So easy to legally bypass size limitations.
Example: limit - 250 MBTs.
Buy 1000 and keep 750 of them in storage. Talking shrink wraps and all.
Train enough crews to man double that, and have the crews rotate on tanks. Those on downtime do simulators and drive on empty hulls made for drivers training.
Storage limitations as well? No biggie. Convince the US to vastly expand its European WRSA and get them closer to Ukraine. Funnel funds saved from reduced defense budget to buy into those WRSA and flex by several hundred percent in size in the course of one week. Location means WRSA are immune.
Basically limiting Ukraine's army size will hardly have any effect on Russia's balance on it.
As long as Europeans are awake to the threat and investing in defense, Ukraine can be almost endlessly restocked.
If Ukraine and NATO play it right, a tactical victory in Ukraine could be a strategic one.
Once Russia withdraws, Ukraine could be admitted to NATO and then it's immunity from Russia.
Size limitations might also include service member numbers limitations (again like Germany post-WWI). And again this is just my speculation, so feel free to take it with a grain of salt. And a pile of US weapons in Germany or France would take time to reach Ukraine. Especially when we're talking about equipping entire units out of the box. To top it off, Ukraine hasn't exactly done well in training or structuring their force before this war. Between rampant corruption and just general inefficiency, there's no reason to think they can keep tank crews well trained on shared MBTs when they hard a hard time doing it on not-shared MBTs.
To be clear, the scenario you describe is totally possible, and if we were talking about a western military, even probable. But it's Ukraine, so who knows. It might work out that way. It might not. And it might be that Russia partitions Ukraine, when they discover that the west isn't willing to make deal that they're happy with. What starts out as a negotiating position (for example "we will stop occupying Kiev, and south-eastern Ukraine in exchange for lifting of certain sanctions, and a neutral status for all of Ukraine) could turn into a permanent stalemate if/when a "rump Ukraine" government in L'vov, with western backing, refuses the deal completely leaving Russia sitting with territory it doesn't necessarily want, sanctions that are downright crippling, no way to back down without losing, increasing costs to just sitting there, and no way to move forward without an even bigger escalation. And then there won't be any restrictions on the size of Ukraine's military, other than the resources the west is willing to pour into it, and the physical manpower available in the remaining regions under Ukrainian control.

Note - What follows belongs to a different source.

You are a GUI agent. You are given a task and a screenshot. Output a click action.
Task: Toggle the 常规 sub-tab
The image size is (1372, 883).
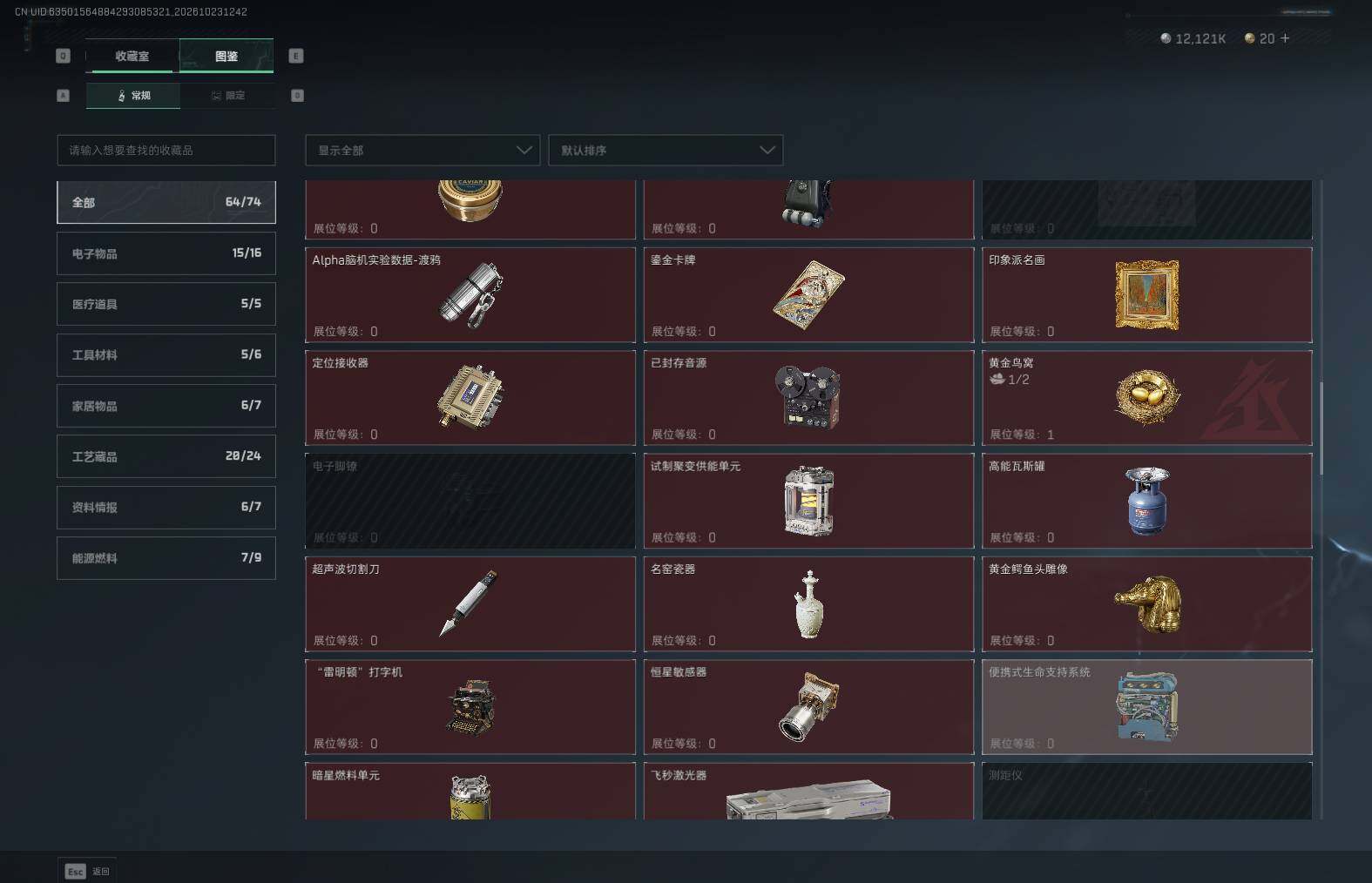133,95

I honestly don't know. As I said before this invasion, I don't see what Russia has to gain. I think it was a bad move, with no real way out and it's not clear how Russia intends to move forward. I don't see any possible gain that can offset the damage of sanctions and political fallout from this, even if we assume that some of the worst sanctions get lifted shortly after the war ends. And that's a pretty big assumption (going into it are considerations that Russia will leave Ukraine after some sort of settlement, that the West, Russia, and Ukraine, will all agree to a settlement, and that this settlement will be enough to lift some of the worst sanctions).